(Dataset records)
+++

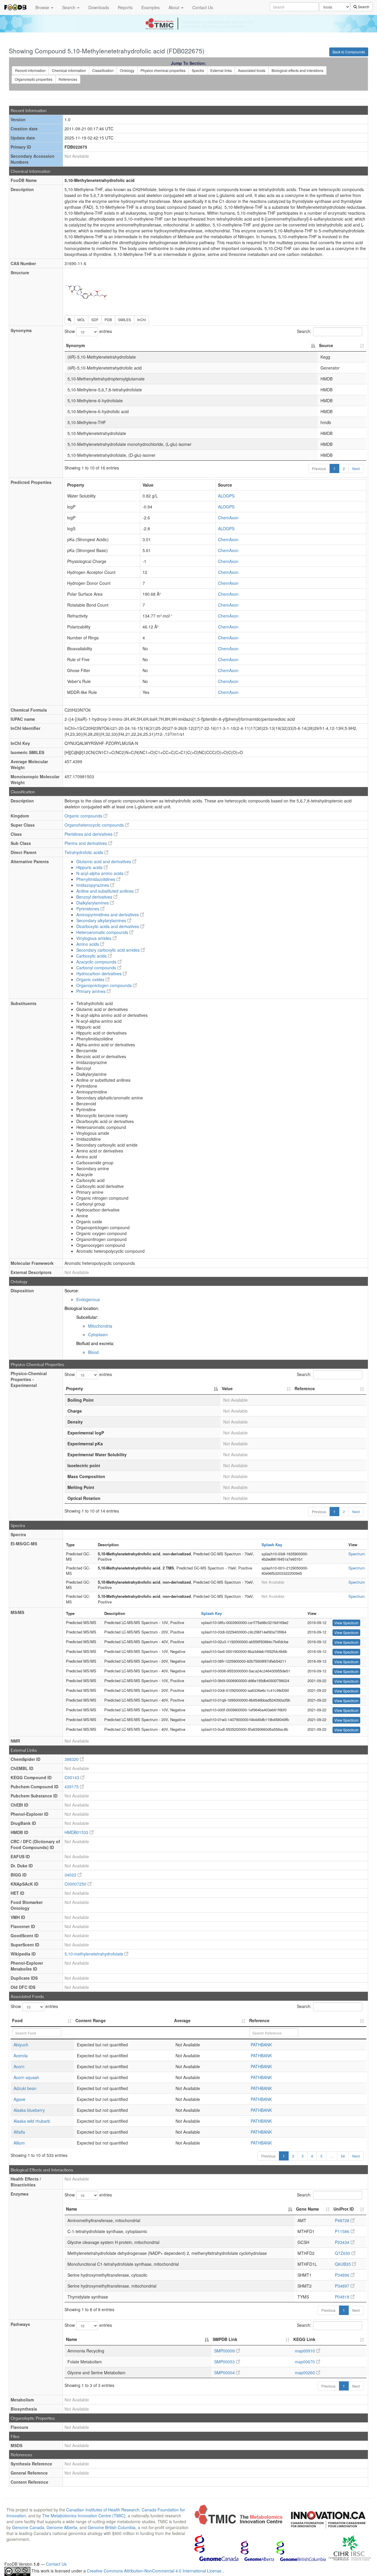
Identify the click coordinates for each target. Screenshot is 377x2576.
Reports (125, 7)
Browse (42, 7)
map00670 (305, 2362)
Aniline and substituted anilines (105, 891)
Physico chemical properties (163, 70)
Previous (319, 468)
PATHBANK (261, 2045)
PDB (108, 319)
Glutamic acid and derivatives (104, 861)
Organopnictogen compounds (104, 985)
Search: (304, 331)
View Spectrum (346, 1622)
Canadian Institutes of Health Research (102, 2510)
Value (227, 1388)
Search (69, 7)
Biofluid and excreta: (95, 1343)
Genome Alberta (62, 2527)
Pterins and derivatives (86, 843)
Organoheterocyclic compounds (95, 825)
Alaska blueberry (29, 2110)
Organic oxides (90, 979)
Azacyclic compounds (97, 962)
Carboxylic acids (92, 956)
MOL (81, 319)
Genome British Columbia (111, 2527)
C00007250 (76, 1884)
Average (182, 2020)
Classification (103, 70)
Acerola (21, 2055)
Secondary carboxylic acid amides (108, 950)
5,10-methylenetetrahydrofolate (94, 1954)
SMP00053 (225, 2362)
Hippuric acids (90, 867)
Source (326, 345)
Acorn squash (26, 2077)
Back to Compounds (349, 51)
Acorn (19, 2066)
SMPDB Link (225, 2339)
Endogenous (88, 1299)
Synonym (75, 345)
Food (17, 2020)
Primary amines (91, 991)
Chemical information (69, 70)
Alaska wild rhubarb (32, 2121)
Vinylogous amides (94, 938)
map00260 (305, 2372)
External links (221, 70)
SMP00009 (225, 2351)
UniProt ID (343, 2209)
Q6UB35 (343, 2264)
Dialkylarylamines (93, 903)
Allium (19, 2143)
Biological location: (82, 1308)
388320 (72, 1759)
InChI (141, 319)
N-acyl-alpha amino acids (100, 873)
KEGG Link (304, 2339)
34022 (71, 1875)
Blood (93, 1352)
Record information (30, 70)
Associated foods (251, 70)
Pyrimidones (88, 909)
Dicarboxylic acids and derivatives (108, 926)
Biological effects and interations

+++

- Description of the task
Each entry above should come back word for word, and no picture should come with it.

- Expected answer
Identify the click coordinates for each target. Screenshot is 377x2576.
Reports (125, 7)
Browse (42, 7)
map00670 (305, 2362)
Aniline and substituted anilines (105, 891)
Physico chemical properties (163, 70)
Previous (319, 468)
PATHBANK (261, 2045)
PDB (108, 319)
Glutamic acid and derivatives (104, 861)
Organopnictogen compounds (104, 985)
Search: (304, 331)
View Spectrum (346, 1622)
Canadian Institutes of Health Research (102, 2510)
Value (227, 1388)
Search (69, 7)
Biofluid and excreta: (95, 1343)
Genome Alberta (62, 2527)
Pterins and derivatives (86, 843)
Organoheterocyclic compounds (95, 825)
Alaska blueberry (29, 2110)
Organic oxides (90, 979)
Azacyclic compounds (97, 962)
Carboxylic acids (92, 956)
MOL (81, 319)
Genome British Columbia (111, 2527)
C00007250 (76, 1884)
Average (182, 2020)
Classification (103, 70)
Acerola (21, 2055)
Secondary carboxylic acid amides (108, 950)
5,10-methylenetetrahydrofolate (94, 1954)
SMP00053 (225, 2362)
Hippuric acids (90, 867)
Source (326, 345)
Acorn squash (26, 2077)
Back to Compounds (349, 51)
Acorn (19, 2066)
SMPDB Link (225, 2339)
Endogenous (88, 1299)
Synonym (75, 345)
Food (17, 2020)
Primary amines (91, 991)
Chemical information (69, 70)
Alaska wild rhubarb (32, 2121)
Vinylogous amides (94, 938)
map00260 (305, 2372)
External links (221, 70)
SMP00009 (225, 2351)
UniProt ID (343, 2209)
Q6UB35 (343, 2264)
Dialkylarylamines (93, 903)
Allium (19, 2143)
Biological location: (82, 1308)
388320 (72, 1759)
InChI (141, 319)
N-acyl-alpha amino acids (100, 873)
KEGG Link (304, 2339)
34022 (71, 1875)
Blood (93, 1352)
Record information (30, 70)
Associated foods (251, 70)
Pyrimidones (88, 909)
Dicarboxylic acids and derivatives (108, 926)
Biological effects and interations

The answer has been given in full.